Herbruck’s Poultry Ranch, a family-owned and operated farm in Michigan, has worked with McDonald’s for decades to supply nutritious eggs. “Cage-free systems play an important role in our work to keep hens healthy and meet the growing consumer demand for responsibly-sourced food,” said Greg Herbruck, executive vice president of Herbruck’s Poultry Ranch. “We welcome McDonald’s actions to continue these efforts and are pleased to join them in sourcing cage-free eggs across their supply chain. We continue embracing new technologies and strategies to ensure our hens are well-cared for.”
In 2000, McDonald’s USA was the first food service company to adopt a standard for hen housing systems, which provided more space per bird than the industry standard.
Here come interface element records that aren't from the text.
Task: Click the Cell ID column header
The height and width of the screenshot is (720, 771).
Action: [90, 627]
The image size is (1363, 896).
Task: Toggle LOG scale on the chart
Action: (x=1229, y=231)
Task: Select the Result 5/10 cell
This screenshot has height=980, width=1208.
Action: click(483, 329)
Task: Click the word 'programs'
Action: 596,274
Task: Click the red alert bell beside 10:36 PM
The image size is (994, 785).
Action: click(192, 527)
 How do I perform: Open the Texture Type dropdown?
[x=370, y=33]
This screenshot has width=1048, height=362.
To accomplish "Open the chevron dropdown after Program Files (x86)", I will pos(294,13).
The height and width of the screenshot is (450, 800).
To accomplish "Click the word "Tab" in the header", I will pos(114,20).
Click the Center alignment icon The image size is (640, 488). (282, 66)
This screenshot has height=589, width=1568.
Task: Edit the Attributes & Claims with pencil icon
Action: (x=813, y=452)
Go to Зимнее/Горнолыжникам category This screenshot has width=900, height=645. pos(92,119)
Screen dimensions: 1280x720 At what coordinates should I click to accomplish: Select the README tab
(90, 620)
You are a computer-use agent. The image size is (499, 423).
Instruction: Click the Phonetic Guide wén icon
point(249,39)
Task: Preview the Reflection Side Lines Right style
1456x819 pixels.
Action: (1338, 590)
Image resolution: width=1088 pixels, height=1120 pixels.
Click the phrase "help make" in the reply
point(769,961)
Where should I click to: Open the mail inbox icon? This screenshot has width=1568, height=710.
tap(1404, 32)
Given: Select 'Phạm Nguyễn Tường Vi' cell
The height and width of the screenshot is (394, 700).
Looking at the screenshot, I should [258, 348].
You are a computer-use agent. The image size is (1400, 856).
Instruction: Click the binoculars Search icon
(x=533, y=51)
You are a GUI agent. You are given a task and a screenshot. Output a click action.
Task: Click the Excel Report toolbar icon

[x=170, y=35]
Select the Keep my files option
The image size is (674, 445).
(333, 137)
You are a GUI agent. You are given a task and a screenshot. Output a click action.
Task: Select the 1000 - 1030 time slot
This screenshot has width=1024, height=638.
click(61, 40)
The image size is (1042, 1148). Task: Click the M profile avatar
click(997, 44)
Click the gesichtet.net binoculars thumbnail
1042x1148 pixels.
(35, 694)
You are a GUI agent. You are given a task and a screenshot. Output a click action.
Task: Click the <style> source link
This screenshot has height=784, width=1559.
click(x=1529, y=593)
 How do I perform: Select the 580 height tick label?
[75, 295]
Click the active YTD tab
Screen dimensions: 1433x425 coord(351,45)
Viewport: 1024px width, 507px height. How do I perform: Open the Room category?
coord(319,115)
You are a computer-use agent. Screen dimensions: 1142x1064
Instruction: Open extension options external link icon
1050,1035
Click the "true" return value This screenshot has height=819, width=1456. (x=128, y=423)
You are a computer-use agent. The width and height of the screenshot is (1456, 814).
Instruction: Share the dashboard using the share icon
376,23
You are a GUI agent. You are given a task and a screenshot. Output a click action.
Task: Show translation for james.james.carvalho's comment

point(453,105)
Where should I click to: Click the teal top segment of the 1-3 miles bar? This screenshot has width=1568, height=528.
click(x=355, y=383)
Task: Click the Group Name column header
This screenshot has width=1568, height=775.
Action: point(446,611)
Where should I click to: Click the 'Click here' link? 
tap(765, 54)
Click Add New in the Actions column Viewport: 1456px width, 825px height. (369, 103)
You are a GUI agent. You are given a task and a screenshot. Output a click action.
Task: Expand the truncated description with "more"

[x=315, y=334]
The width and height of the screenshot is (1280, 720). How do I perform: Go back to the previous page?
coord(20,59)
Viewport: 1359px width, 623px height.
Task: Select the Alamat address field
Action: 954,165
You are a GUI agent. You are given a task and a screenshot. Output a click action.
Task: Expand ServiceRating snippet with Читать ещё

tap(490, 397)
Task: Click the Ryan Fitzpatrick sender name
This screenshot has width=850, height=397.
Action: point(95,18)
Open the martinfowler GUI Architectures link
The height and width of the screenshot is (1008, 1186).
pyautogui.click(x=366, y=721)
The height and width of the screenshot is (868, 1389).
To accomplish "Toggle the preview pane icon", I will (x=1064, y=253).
In 2010, the company initiated research with the Coalition for a Sustainable Egg Supply to better understand the impact of various hen housing systems on animal health and welfare, the environment, worker health, food safety and food affordability. This research provided important insights into the trade-offs of various housing systems for the company to make informed sourcing decisions.
Today’s news follows other actions announced this year by McDonald’s USA to source only chicken raised without antibiotics important to human medicine by 2017 and to offer milk jugs of low-fat white milk and fat-free chocolate milk from cows that have not been treated with rbST, an artificial growth hormone.
In addition, McDonald’s USA introduced the Artisan Grilled Chicken patty, seasoned with simple, everyday ingredients and introduced a new contemporary salad blend of romaine, baby spinach and baby kale. McDonald’s is also moving from liquid margarine to real butter on English muffins, biscuits and bagels on the breakfast menu and has introduced a new Buttermilk Crispy Chicken, which uses real buttermilk in the breading. McDonald’s Canada introduced a salad leaf blend, including baby kale, in its three chef-inspired contemporary salads in May 2015.